How does this apply to us in CrossFit?  CrossFit is already a constantly varied sport including movements from many different specialties such as gymnastics, power lifting, [Olympic] weightlifting, running, rowing, plyometrics, etc.  Granted, the principle behind CrossFit’s genious is that there is no specialty.  No 10,000 hours poured into one particular area.   However, in order to “master” the art of increased work capacity across broad time and modal domain (move large loads quickly over and over), you do have to put in practice.

Perfect Practice:  Every rep you perform be it in a warm up, skill work, work set, met con, even visualization work, has to be deliberate and well executed.
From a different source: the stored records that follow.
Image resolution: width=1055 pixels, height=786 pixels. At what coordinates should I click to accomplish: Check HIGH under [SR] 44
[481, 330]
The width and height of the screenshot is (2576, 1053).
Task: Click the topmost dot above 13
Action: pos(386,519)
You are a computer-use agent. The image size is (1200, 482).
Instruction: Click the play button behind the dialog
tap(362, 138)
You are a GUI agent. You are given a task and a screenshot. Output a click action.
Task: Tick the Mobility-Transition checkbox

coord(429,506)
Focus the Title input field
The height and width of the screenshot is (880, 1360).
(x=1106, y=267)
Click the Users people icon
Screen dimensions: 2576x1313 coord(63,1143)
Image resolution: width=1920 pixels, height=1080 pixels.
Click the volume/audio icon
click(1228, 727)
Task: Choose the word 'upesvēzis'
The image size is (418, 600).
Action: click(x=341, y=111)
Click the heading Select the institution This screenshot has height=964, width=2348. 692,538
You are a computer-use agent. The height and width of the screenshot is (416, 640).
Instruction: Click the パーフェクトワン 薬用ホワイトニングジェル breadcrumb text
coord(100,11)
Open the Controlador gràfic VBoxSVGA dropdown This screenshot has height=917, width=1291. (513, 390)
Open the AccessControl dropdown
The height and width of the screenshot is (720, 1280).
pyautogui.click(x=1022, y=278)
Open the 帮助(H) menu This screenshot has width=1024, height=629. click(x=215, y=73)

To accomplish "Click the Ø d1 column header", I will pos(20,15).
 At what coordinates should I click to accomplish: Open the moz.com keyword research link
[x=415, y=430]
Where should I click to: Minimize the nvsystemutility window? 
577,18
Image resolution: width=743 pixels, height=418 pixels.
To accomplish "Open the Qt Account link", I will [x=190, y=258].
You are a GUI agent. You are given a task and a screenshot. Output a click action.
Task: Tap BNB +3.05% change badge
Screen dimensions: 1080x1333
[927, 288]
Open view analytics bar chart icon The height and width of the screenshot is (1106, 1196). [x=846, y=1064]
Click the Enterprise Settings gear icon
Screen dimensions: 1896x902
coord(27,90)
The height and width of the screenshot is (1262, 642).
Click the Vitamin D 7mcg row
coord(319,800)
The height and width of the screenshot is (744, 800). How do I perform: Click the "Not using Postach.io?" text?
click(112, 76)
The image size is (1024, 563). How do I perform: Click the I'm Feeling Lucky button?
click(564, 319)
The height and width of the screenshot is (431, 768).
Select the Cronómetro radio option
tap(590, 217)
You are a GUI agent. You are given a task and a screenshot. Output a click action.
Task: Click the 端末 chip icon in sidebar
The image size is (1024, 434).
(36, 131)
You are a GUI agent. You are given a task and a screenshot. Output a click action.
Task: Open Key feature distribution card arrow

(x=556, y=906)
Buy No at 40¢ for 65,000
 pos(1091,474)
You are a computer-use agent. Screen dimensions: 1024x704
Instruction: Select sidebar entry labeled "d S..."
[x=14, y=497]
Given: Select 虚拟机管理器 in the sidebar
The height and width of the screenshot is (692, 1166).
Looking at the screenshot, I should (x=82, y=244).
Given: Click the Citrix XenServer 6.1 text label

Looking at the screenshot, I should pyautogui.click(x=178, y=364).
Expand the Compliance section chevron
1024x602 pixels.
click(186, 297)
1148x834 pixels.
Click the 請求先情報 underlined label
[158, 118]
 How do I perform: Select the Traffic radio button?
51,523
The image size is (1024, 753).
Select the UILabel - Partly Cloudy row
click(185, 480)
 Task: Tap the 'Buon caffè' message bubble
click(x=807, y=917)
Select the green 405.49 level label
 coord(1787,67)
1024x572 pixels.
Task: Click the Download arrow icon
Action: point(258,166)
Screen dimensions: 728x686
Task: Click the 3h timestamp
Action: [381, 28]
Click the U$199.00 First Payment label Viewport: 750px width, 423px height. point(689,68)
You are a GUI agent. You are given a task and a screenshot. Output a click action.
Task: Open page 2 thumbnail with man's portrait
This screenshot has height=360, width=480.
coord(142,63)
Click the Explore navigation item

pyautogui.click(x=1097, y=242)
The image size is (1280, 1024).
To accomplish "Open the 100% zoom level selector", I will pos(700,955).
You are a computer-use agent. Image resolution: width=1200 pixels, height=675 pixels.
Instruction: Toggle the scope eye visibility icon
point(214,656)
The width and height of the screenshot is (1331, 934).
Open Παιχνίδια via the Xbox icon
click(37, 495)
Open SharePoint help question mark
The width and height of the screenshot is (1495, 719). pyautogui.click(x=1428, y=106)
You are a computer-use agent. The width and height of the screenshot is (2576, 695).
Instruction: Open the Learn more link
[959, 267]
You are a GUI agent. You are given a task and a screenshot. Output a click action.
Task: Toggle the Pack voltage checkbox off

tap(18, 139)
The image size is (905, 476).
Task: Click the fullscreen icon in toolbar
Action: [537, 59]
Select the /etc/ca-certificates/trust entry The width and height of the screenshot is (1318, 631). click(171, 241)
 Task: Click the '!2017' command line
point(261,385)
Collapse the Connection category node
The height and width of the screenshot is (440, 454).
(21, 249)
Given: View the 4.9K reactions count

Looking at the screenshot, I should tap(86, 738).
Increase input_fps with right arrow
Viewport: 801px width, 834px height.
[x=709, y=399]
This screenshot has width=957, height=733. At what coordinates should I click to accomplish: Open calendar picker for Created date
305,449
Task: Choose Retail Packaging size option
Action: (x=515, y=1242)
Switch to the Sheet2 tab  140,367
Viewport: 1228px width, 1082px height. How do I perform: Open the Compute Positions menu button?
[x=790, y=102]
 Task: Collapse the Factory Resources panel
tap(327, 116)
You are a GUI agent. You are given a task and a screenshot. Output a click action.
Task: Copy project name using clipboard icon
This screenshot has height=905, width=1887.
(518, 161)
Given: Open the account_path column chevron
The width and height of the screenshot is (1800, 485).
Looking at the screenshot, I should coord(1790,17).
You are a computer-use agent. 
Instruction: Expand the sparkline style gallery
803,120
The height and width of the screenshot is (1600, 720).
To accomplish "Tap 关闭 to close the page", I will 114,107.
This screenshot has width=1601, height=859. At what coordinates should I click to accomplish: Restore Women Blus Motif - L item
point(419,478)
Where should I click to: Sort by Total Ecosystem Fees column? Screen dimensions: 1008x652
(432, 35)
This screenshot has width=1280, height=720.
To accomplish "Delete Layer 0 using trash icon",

Give into the lure of the clock, and you’ve just put in a bunch of reps with poor form towards your muscle memory bank.

Skill Work:  Movements that are difficult and require skill (think double unders, handstands, etc) necessitate even more hours of deliberate practice.  Those of you who have put the time into working on your double unders before and after class have known the joy of suddenly repping them out with ease mid-WOD.   Those who struggle with them and don’t put time into practice will repeat the temper-tantrum-self-flagellation ritual until you do.

Invest in your 10,000 hours of mastery and you will find yourself struggling less and working harder through WODs.  Set short term goals.  Conquer them.  Repeat.